BALLINGER — John Werner, the owner of Dixie Hardware in Ballinger, is retiring after over than 50 years in the business. Werner and his wife, Charlotte, owned hardware stores in Houston before relocating to Ballinger in 1999.
“We paid for some demographic studies to be done in several towns, including Ballinger, Sweetwater, Mason and couple of others,” Werner said. “Once we found Ballinger, we fell in love with it.”
Werner’s father owned a hardware store also named “Dixie” in Houston. Werner started grew up around the hardware store business and worked there as a teen. In 1966, he went into a partnership with is father and then bought the entire business in 1985. After being robbed at gunpoint in his Houston store a couple of times and tired of fighting traffic, they relocated to Ballinger in 1999.
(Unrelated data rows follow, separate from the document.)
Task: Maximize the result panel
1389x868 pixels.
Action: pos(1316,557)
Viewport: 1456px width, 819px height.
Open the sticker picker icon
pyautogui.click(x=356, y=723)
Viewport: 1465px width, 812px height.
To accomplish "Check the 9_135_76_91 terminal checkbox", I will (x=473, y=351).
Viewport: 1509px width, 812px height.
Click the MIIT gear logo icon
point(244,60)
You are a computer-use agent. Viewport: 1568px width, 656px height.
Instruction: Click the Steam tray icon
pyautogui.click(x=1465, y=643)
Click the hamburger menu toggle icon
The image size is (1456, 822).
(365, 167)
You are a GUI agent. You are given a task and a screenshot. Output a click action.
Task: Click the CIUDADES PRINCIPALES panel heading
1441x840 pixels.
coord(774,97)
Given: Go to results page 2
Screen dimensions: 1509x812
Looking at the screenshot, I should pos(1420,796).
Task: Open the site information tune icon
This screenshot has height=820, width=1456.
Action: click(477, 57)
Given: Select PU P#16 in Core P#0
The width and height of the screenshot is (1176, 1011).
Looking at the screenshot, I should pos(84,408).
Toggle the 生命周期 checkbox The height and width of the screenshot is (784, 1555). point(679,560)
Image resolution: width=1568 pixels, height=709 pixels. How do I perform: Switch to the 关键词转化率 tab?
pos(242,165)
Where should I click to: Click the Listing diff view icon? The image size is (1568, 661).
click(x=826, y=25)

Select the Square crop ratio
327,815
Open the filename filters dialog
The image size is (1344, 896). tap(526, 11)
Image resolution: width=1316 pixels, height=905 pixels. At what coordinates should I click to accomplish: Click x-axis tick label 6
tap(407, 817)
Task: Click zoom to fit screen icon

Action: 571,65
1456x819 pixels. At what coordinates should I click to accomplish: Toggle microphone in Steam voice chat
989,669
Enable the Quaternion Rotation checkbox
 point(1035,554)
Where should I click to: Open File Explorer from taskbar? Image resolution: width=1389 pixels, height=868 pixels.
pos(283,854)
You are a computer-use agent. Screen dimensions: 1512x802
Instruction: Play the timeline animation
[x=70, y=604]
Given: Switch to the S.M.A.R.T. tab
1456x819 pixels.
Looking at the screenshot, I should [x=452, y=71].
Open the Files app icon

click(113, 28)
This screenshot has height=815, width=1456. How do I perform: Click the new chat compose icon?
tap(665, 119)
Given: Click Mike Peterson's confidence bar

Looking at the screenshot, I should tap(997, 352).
Dixie Hardware opened on Oct. 21, 1999.
“We bought the land and we built the building,” Werner said. “We used only local contractors for all of the work.”
While some businesses have shut their doors in the last two decades, Werner says that seeing places like Buddy’s Plant Farm and Mueller grow and exceed expectations has been enjoyable.
“Buddy’s and Mueller’s have done well,” Werner said. “They’ve put in the time and hard work and it shows.”
Werner was president of the Ballinger Chamber of Commerce in 2004 and has been intertwined in the fabric of the local economy.
In these times, when many local businesses across the country are selling out to larger companies and corporations, Werner bucked the trend.
“I had offers from large companies and could have sold it but if someone local didn’t buy it, we weren’t going to sell it,” he said. “It’s better to close the doors than to have some company come in from Chicago or somewhere and take over. When these large companies come in, the customer service gets worse. It doesn’t matter if it’s a paint company or an alarm company or any other company, the customer service drops.”
One of the unique aspects of Dixie Hardware are the employees. There are two women and four men.
“There are six of us here,” he said. “The two younger girls work the counter. Then it’s me and three other men. I’m 73 years old, another man is 70, another is 75 and the fourth man is 80. We’re not getting any younger.”
After settling into Ballinger, Werner and his wife bought a 64-acre farm on the river. They also became an integral part of the community.
“We fell in love with Ballinger,”Werner said. “It has been great to us. We could not have found a nice town to settle in.
Werner talked of retirement and selling the 7,000-square-foot store.
“Charlotte is not in good health now and it’s time to retire,” he said. “But maybe in a year or two, after I’ve finished my ‘honey-do’ list, I’ll get bored and decide to find a job. We’re going to sell all of the inventory and then we’re going to sell the buildings.”